Historic Preservation Council to consider nominations for National Register Feb. 13

For more information: 573-751-1010
Volume 37-034 For Immediate Release: Feb. 2, 2009

JEFFERSON CITY, MO, --The Missouri Advisory Council on Historic Preservation will consider nominations to the National Register of Historic Places during its quarterly meeting Feb. 13 in Jefferson City. The meeting, which is open to the public, will begin at 9 a.m. in the La Charrette conference room of the Missouri Department of Natural Resources' Lewis and Clark State Office Building, 1101 Riverside Drive.

Fifteen nominations are scheduled to be considered for listing in the National Register. Properties on the agenda include historic residences, commercial buildings and historic districts. Approximately 1,000 historic resources are represented in the nominations.

The following five properties in the St. Louis area are being considered:

The narrow William A. Gill Building, 622 Olive, in downtown St. Louis is already listed in the National Register as a contributing property in the Olive Street Terra Cotta Historic District.  Due to demolition of the other buildings in the district, the Gill Building is being nominated individually. Constructed in 1910, the Gill stands four stories tall and features a glazed white terra cotta exterior with wide bands of windows rendered in the uncommon Vienna Secession architectural style.  It is so reminiscent of a Louis Curtiss-designed building in Kansas City (the Boley Building) that many people assume he was the architect for this one as well.  If Curtiss didn't design it, who did?  Perhaps it was the building's contractor, the M. Eyssell Construction Co.  The nomination thoroughly explores both possibilities.  

The Bel Air Motel, 4630 Lindell, opened in 1957 as St. Louis City's first "resort-styled motor hotel."  Developed by hotelier Norman K. Probstein and designed by architect Wilburn C. McCormick, the three-story motel combined the luxury accommodations associated with downtown hotels with the convenience of motor transportation.  In addition to 198 guest rooms, the hotel included the construction of a large underground parking garage.  The building is nominated for its architectural significance.  The Mid-century Modern motel is a signature example of mid-20th century design along Lindell Boulevard, an area touched by a commercial and development boom in the 1950s. 

Though the earliest buildings in the Grand-Bates Suburb Historic District in St. Louis date to c. 1860, the neighborhood is more characteristic of late 19th and early 20th century commuter suburb development.  The proposed district contains 665 historic resources, and is roughly bounded by Bates Street, Grand Boulevard, Interstate 55, Fillmore Street and Iron Street.  The district's period of growth straddles two phases of historic suburban development, the first relying on streetcar transit, and the second illustrating increasing dependence on the automobile.  In addition to the densely developed residential area constructed for working-class streetcar commuters, the district contains a portion of the city's first and only recreational driving parkway along Bellerive.

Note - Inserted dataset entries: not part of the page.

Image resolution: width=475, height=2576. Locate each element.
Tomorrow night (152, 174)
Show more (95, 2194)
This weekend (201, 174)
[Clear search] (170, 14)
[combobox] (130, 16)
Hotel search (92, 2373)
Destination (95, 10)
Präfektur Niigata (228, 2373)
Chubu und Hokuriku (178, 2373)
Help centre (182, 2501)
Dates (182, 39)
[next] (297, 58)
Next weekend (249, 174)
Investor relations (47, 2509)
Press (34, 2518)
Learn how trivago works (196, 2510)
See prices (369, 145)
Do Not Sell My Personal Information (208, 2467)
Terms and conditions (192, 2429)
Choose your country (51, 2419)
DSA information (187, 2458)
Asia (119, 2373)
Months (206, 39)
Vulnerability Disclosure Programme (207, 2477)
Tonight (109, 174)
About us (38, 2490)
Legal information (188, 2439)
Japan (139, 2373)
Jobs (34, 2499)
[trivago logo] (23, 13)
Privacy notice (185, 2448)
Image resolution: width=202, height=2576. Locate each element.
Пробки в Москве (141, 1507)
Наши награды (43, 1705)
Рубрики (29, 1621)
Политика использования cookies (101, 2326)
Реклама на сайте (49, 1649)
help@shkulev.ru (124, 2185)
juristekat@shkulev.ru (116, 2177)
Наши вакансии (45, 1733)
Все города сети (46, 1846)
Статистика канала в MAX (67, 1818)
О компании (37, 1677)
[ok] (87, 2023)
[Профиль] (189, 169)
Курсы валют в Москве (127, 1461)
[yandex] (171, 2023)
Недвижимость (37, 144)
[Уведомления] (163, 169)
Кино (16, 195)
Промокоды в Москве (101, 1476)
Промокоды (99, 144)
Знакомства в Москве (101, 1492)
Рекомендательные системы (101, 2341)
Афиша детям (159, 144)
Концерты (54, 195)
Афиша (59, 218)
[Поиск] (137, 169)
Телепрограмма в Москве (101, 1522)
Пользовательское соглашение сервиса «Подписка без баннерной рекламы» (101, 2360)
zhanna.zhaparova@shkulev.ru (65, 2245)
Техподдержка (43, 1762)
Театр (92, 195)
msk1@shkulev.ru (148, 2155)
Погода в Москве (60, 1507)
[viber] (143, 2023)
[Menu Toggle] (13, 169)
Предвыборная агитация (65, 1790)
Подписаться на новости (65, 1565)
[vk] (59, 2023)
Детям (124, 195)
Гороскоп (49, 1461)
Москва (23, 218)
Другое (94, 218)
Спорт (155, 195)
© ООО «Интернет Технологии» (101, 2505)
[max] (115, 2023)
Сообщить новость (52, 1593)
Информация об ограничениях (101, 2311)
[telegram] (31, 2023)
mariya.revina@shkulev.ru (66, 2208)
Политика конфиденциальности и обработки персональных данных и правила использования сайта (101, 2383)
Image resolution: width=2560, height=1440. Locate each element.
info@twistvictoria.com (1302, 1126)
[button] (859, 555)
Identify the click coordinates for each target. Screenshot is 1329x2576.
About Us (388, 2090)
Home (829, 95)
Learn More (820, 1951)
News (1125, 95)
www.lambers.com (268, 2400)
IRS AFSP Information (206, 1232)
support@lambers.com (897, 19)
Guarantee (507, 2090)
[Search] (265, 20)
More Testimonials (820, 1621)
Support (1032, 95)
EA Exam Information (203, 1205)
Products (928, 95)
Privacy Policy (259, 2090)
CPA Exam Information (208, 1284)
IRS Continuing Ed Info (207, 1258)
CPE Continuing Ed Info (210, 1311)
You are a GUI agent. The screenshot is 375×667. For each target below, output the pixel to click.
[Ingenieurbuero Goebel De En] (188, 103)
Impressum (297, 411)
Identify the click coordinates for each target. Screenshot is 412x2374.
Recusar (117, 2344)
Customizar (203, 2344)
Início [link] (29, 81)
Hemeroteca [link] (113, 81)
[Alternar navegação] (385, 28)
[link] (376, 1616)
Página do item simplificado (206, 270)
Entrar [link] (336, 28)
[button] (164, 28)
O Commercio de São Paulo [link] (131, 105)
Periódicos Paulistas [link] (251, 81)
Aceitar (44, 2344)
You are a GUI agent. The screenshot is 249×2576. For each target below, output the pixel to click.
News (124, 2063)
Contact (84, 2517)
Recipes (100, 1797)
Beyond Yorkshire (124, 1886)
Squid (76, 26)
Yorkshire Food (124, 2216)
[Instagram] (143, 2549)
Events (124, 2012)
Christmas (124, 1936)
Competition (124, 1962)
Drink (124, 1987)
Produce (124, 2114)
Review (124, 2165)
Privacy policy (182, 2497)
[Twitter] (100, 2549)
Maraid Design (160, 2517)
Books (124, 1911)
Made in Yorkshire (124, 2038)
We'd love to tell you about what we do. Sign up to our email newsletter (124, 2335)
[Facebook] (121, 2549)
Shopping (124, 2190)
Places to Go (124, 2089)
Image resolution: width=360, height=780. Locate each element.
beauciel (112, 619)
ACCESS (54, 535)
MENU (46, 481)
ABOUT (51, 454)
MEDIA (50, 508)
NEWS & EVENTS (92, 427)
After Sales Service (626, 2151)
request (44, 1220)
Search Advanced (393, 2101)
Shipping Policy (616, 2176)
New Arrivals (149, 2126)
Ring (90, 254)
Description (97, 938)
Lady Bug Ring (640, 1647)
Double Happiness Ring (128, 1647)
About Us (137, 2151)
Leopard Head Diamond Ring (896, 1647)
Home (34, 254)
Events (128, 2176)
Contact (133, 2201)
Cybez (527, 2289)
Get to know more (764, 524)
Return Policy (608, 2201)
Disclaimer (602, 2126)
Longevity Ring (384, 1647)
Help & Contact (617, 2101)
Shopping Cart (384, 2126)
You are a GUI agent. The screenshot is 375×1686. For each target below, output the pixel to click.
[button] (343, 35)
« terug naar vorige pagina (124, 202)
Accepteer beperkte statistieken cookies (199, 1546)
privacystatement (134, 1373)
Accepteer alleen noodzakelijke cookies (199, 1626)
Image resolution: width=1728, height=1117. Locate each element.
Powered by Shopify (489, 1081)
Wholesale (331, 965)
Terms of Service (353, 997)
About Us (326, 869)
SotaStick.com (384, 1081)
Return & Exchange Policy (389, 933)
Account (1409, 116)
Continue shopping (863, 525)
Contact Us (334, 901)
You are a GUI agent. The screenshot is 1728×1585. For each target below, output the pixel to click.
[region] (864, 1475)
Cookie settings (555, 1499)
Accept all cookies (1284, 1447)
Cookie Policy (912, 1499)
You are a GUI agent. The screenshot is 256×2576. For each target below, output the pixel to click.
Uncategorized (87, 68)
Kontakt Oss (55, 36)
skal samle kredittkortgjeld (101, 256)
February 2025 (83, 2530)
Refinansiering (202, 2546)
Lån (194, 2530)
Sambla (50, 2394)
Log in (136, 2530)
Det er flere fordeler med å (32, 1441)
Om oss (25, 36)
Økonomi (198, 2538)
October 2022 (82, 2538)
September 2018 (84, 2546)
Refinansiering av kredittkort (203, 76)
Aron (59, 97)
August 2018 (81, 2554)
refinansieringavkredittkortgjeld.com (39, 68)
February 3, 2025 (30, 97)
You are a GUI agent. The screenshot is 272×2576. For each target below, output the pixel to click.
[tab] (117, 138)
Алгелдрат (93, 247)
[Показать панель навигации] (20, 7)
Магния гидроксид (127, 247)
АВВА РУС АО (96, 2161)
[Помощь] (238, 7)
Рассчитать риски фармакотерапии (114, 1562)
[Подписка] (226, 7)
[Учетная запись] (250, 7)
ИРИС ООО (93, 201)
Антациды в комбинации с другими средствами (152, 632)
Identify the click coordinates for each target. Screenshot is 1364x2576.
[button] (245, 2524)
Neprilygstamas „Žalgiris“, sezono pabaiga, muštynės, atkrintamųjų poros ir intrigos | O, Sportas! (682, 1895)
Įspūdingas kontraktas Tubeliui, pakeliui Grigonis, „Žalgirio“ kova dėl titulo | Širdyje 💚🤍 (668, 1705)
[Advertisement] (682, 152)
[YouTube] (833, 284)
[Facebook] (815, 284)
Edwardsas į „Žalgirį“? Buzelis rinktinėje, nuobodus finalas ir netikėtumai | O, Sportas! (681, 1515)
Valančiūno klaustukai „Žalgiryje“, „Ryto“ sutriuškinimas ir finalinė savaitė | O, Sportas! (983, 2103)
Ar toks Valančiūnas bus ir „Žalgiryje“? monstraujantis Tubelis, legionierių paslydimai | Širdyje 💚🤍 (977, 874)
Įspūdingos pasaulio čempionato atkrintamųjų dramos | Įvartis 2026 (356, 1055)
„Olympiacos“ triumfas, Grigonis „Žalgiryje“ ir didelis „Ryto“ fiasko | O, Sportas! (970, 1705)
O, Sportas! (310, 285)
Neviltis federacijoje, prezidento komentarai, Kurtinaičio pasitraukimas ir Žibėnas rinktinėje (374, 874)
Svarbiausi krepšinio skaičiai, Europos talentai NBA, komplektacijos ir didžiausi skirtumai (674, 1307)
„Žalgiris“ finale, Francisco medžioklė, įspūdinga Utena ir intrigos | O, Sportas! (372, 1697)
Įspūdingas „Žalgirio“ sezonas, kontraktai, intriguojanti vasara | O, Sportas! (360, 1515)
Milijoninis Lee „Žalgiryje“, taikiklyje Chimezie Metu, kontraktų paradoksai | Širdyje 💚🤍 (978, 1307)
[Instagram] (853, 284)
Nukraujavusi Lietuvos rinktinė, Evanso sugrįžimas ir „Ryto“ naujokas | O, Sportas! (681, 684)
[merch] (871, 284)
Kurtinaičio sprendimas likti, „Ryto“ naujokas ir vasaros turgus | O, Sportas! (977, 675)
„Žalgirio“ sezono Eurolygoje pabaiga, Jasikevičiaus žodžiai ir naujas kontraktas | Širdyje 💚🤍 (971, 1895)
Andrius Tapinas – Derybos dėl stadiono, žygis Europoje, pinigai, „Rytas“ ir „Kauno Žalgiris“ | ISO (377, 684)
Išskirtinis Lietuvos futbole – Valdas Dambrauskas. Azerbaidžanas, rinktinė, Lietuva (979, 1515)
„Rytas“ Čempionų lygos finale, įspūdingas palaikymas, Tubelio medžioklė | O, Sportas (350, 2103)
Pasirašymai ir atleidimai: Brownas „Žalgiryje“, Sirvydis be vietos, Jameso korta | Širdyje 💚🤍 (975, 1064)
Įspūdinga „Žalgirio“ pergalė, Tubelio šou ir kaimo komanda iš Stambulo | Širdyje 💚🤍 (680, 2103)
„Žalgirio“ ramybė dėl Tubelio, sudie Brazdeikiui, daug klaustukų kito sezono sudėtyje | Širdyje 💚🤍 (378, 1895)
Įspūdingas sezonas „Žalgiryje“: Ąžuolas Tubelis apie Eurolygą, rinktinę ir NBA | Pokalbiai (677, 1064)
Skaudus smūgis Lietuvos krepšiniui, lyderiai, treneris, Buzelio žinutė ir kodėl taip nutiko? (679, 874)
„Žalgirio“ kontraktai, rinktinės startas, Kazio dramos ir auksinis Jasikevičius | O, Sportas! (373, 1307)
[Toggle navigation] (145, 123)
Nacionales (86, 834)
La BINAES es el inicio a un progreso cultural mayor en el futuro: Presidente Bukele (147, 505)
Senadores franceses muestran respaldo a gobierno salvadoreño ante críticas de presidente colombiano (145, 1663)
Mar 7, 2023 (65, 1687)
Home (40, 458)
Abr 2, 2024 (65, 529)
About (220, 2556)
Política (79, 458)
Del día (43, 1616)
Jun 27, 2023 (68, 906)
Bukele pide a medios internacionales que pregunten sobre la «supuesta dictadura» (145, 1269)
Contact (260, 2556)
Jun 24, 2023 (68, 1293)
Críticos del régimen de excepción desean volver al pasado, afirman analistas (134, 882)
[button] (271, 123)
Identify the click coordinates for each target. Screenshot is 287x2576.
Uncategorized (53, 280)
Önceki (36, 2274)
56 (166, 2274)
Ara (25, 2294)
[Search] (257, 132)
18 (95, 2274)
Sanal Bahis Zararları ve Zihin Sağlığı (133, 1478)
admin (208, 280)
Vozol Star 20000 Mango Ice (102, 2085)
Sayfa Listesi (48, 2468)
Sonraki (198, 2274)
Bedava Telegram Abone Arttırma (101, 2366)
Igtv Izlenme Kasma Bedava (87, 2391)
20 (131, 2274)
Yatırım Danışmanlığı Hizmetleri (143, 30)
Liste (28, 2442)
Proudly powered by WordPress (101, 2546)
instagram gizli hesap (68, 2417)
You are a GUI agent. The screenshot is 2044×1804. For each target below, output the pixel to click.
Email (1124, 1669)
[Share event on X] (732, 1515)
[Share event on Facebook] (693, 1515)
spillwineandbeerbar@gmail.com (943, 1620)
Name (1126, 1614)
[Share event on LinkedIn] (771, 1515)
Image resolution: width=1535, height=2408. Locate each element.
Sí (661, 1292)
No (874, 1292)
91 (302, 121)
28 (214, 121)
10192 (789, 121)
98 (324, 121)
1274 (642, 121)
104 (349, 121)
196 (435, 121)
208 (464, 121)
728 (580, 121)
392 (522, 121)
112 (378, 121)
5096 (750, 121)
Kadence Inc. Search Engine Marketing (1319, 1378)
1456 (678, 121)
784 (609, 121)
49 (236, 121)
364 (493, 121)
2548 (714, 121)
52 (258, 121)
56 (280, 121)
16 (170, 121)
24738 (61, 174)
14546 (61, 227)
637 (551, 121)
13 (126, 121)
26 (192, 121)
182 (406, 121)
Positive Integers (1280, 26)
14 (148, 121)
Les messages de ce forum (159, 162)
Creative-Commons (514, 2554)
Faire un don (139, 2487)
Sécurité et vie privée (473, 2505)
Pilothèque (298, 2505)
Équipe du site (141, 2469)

The Liggett and Myers Historic District, roughly bounded by Vandeventer, Park, Thurman and Lafayette, in St. Louis includes the western portion of the National Register listed Tiffany Neighborhood Historic District.  Due to the demolition of six blocks of historic residences in the center of the Tiffany District, its boundaries are to be reduced.  To encourage preservation, the western blocks of the district are being nominated as a separate historic district.  Though largely residential, the district is visually dominated by the historic Liggett and Myers Co. buildings, once considered the largest tobacco processing plant in the world.  Though the first houses in the neighborhood were constructed in c. 1875, development and the livelihood of the residents depended largely on the Liggett and Myers plant, constructed in 1896.

The Downtown Kirkwood Historic District is a collection of 59 contributing and 21 noncontributing buildings and parking lots in St. Louis County.  The T-shaped district visually reflects the community's development from a bedroom community established in 1853 through its growth into one of the largest automotive suburbs in the St. Louis metropolitan area.  Kirkwood's historic Missouri Pacific Depot, constructed in 1893 and already listed in the National Register of Historic Places, stands near the upper center of the district.  Located approximately 13 miles southwest of downtown St. Louis, the district is significant in the areas of architecture, commerce and community planning and development, the nomination asserts.

Other properties that are being considered follow:

In addition to nominations to the National Register of Historic Places, the council will receive status reports on programs provided by the State Historic Preservation Office and discuss business related to its own function and duties. 

The Missouri Advisory Council on Historic Preservation is a 12-member group of historians, architects, archaeologists and citizens with an interest in historic preservation. The council is appointed by the governor and works with the Department of Natural Resources' State Historic Preservation Office, which administers the National Register program for Missouri. The council meets quarterly to review Missouri property nominations to the National Register, the nation's honor roll of historic properties. Approved nominations are forwarded to the Keeper of the National Register in Washington, D.C., for final approval.